Al respecto, el Secretario General de las Naciones Unidas, António Guterres, en el informe titulado La educación en tiempos de Covid-19 y más allá advirtió que la pandemia ha causado el trastorno más grave registrado en los sistemas educativos en toda la historia y amenaza con provocar un déficit de aprendizaje que podría afectar a más de una generación de estudiantes. También es probable que los cierres de escuelas acaben con décadas de progresos en este ámbito.

Si esto sucede tendremos a un buen número de ciudadanos que carecerán de criterios para consumir información, serán víctimas fáciles de los intereses creados y sus frustraciones personales se traducirán en expresiones de odio, que sin duda y sin miedo, manifestarán en las redes sociales.

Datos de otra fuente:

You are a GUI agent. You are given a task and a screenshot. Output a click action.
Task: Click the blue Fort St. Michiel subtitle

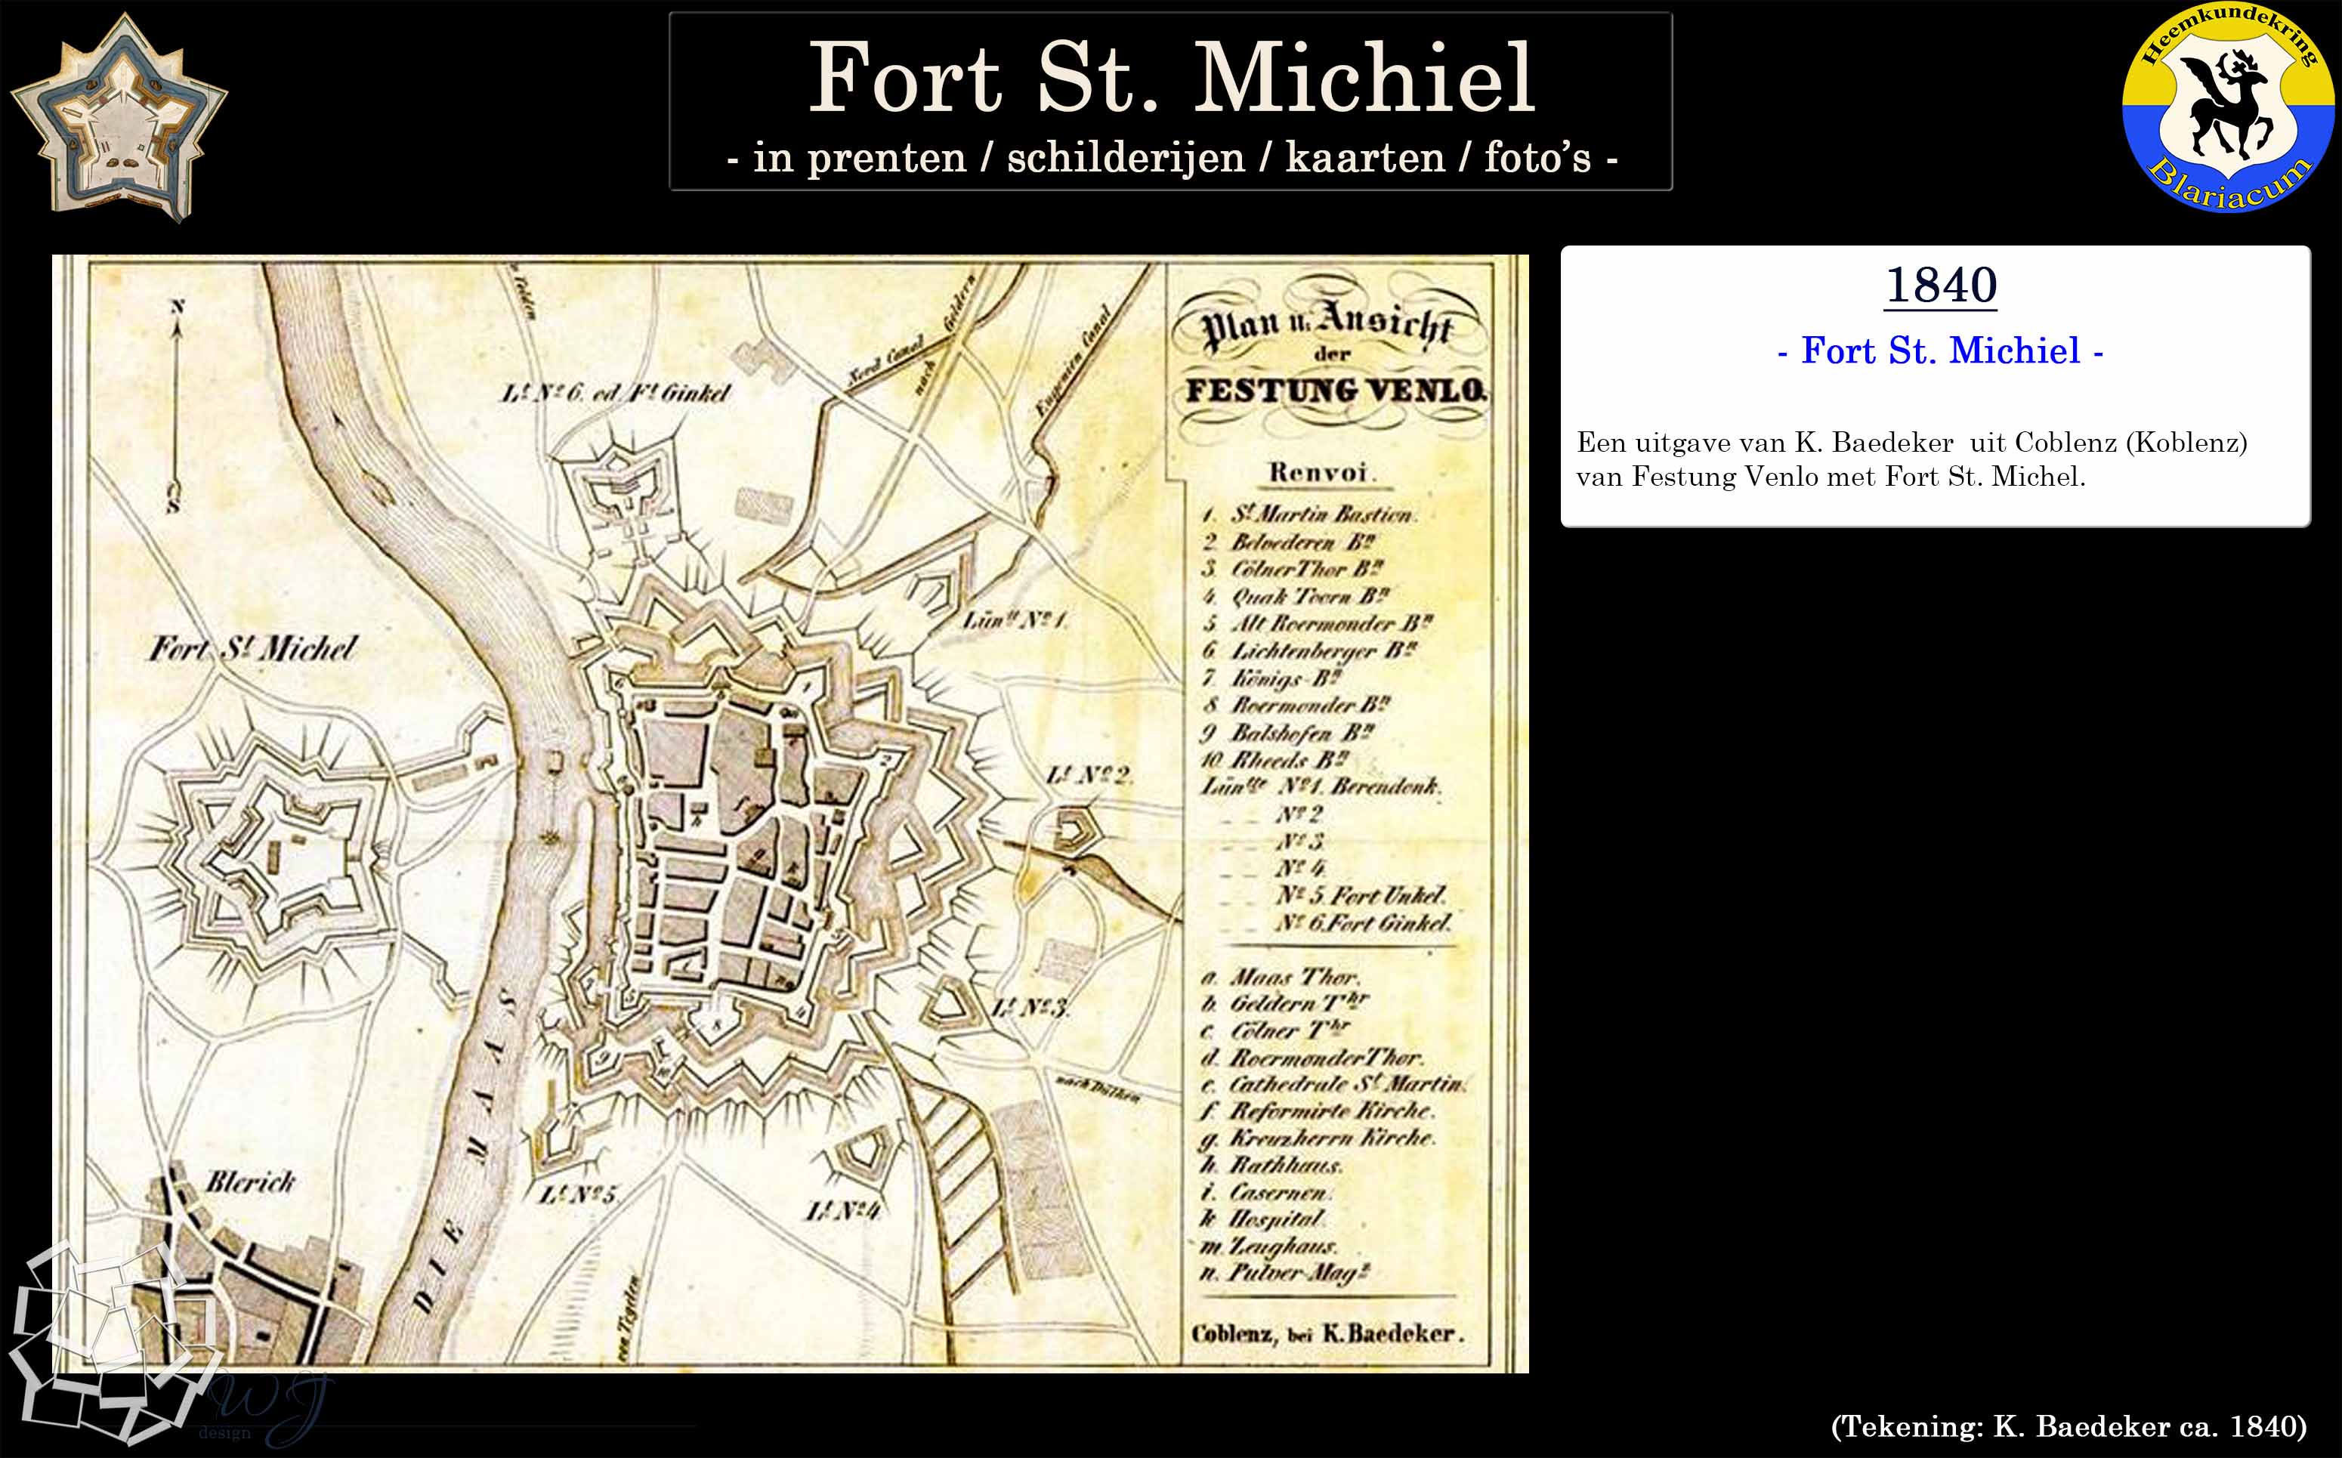tap(1940, 351)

Acontecimientos recientes confirman la eficiencia de las redes sociales a la hora de convocatorias multitudinarias para que las comunidades que ven violentados sus derechos puedan hacer sus justos reclamos, pero también el mundo ha sido testigo de la barbarie que sufrieron varias ciudades norteamericanas cuando grupos interesados en romper la normalidad de un país utilizaron esas mismas redes sociales para propiciar la incivilidad de los ciudadanos a la hora de protestar.

También encontramos en las redes inmadurez, expresada por aquellos que carecen de capacidad de análisis y reaccionan ante la posición de un gremio o de una institución con una avalancha de improperios, sin antes leer y profundizar. Muchas veces siguen a maquinarias montadas con el único fin de destruir o desprestigiar organizaciones que gozan de respeto en las comunidades y que resultan molestas a los intereses de un poder político determinado.

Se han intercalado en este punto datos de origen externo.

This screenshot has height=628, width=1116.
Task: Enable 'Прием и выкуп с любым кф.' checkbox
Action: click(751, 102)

Otro ejemplo actual que refleja el peligro de la desinformación son versiones que circulan en varias redes sociales sobre el COVID-19. Los científicos y médicos, quienes deberían ser los voceros naturales, se han vistos desplazados por grupos interesados más en el poder que en salvar vidas, creando todo tipo de dudas en los ciudadanos.

Ya lo dijo Audrey Azoulay, directora general de la UNESCO: “el periodismo es necesario para comunicar los hallazgos científicos y difundir información real y fiable, contrarrestando las noticias falsas que representan un peligro para la vida de las personas y para los esfuerzos de contención de la propagación de la pandemia”.

Y podríamos cerrar estos comentarios, que sin libertad de expresión, sin una prensa que pueda tener acceso a todas las fuentes para ofrecer una información amplia, profunda y desinteresada es imposible contrarrestar la desinformación y los odios presentes en las redes.

Estos son tiempos que exigen de un periodismo capaz de derrotar las informaciones maliciosas. Las redes son aliadas, pero en ellas hacen falta profesionales que estén más interesados en informar y formar que en aumentar su número de seguidores.